**GOAL OF THE EXERCISE**
Copy out every line from the records that includes "свободные".

=== DATA TO PROCESS ===

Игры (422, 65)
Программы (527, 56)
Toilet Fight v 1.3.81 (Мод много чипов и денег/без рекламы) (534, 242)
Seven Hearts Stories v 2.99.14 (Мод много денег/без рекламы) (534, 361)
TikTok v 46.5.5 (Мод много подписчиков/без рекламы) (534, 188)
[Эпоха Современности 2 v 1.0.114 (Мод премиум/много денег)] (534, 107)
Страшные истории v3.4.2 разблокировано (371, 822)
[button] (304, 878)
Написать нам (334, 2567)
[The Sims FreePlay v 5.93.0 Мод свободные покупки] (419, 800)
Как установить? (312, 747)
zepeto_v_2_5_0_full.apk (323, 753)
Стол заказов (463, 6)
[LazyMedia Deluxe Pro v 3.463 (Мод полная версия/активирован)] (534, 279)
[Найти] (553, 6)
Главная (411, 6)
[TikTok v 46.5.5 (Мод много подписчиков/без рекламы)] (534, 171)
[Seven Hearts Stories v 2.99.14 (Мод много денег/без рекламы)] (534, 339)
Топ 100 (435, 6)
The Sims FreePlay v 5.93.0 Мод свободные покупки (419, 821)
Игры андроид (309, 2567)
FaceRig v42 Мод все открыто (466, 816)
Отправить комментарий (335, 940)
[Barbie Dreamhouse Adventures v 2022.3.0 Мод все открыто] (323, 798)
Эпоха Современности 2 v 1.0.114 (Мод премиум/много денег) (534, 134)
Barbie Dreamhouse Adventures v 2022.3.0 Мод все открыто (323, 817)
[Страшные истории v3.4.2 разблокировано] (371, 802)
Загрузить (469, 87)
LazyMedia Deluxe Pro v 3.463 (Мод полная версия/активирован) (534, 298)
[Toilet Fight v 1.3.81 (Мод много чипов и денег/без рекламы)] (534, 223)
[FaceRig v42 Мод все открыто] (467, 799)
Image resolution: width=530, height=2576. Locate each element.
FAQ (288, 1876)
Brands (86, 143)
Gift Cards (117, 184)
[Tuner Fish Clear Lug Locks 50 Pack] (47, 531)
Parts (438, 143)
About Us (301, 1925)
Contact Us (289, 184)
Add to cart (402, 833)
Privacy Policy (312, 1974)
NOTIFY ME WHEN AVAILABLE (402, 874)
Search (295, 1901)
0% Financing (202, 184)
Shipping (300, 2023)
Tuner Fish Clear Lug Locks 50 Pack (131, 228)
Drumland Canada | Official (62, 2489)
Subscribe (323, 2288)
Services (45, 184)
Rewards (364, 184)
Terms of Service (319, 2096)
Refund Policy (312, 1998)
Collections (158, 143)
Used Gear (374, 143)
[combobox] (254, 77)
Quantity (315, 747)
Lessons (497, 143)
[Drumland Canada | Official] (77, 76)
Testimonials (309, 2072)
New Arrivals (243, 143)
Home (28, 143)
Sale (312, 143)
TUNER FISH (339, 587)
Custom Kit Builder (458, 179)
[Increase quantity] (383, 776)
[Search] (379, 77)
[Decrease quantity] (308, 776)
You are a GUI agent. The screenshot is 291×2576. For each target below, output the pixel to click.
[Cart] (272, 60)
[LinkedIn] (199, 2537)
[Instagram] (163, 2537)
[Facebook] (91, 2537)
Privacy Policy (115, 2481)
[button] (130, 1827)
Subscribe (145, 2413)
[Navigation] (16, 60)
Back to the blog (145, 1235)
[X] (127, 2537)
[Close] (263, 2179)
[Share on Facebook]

===

**OUTPUT OF THE TASK**
[The Sims FreePlay v 5.93.0 Мод свободные покупки] (419, 800)
The Sims FreePlay v 5.93.0 Мод свободные покупки (419, 821)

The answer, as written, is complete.